At Larson Financial Group, we are held to a fiduciary standard, meaning our advisors only render advice with the client’s best interests in mind.

SEC regulations state that “As a fiduciary, an advisor must avoid conflicts of interest with clients and is prohibited from overreaching or taking unfair advantage of a client’s trust.” (1) The fiduciary is held to a standard of conduct and trust above that of a stranger, or a casual businessperson. The fiduciary must avoid “self-dealing” or “conflicts of interests” in which the potential benefit to the fiduciary is in conflict with what is best for the client.

Our Advisory Services Agreement states:

“If Client terminates this Agreement within five business days of its effective date, Client will receive a full refund of any prepaid fee. If, at any time, Client determines that LFG has not provided financial value to client in the provision of its services, LFG will refund Client’s advisory service fees paid within the prior twelve (12) months.” (2)

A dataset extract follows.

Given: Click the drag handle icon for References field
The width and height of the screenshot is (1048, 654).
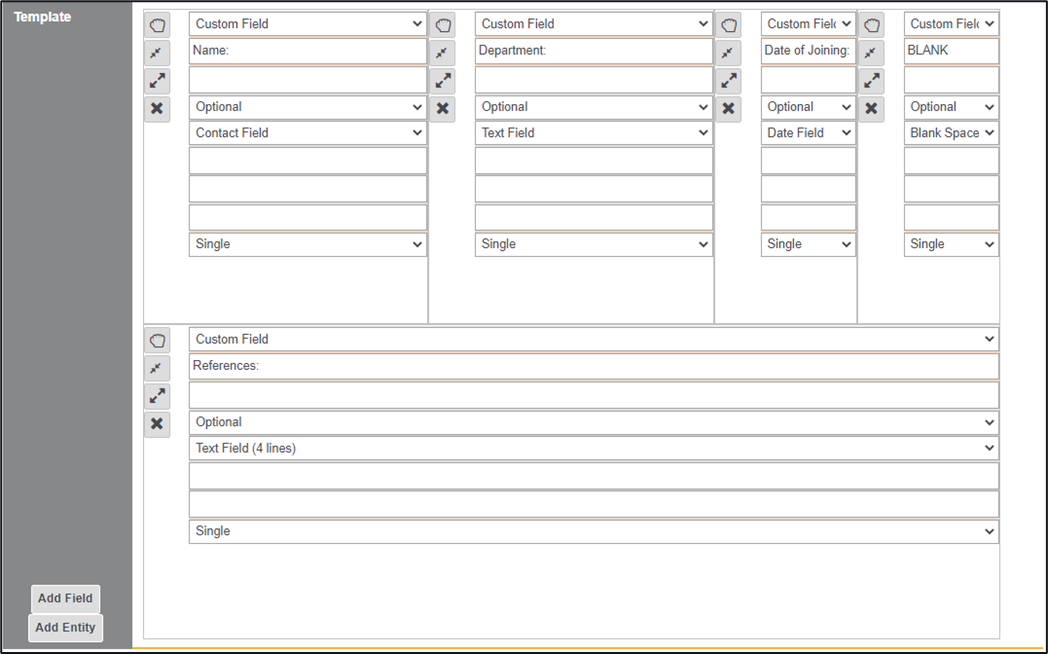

(1) Staff of the Investment Adviser Regulation Office, “Regulation of Investment Advisers by the U.S. Securities and Exchange Commission,” (March 2013) 22.
(2) Section II of Larson Financial Group’s Advisory Services Agreement

The U.S. Securities and Exchange Commission, as a matter of policy, disclaims responsibility for any private publication or statement by any of its employees. The views expressed in this outline are those of the staff of the Investment Adviser Regulation Office, and do not necessarily reflect the views of the U.S. Securities and Exchange Commission or others on the staff of the U.S. Securities and Exchange Commission. The Investment Adviser Regulation Office would like to thank Robert E. Plaze, the original author of this outline, for his substantial contribution.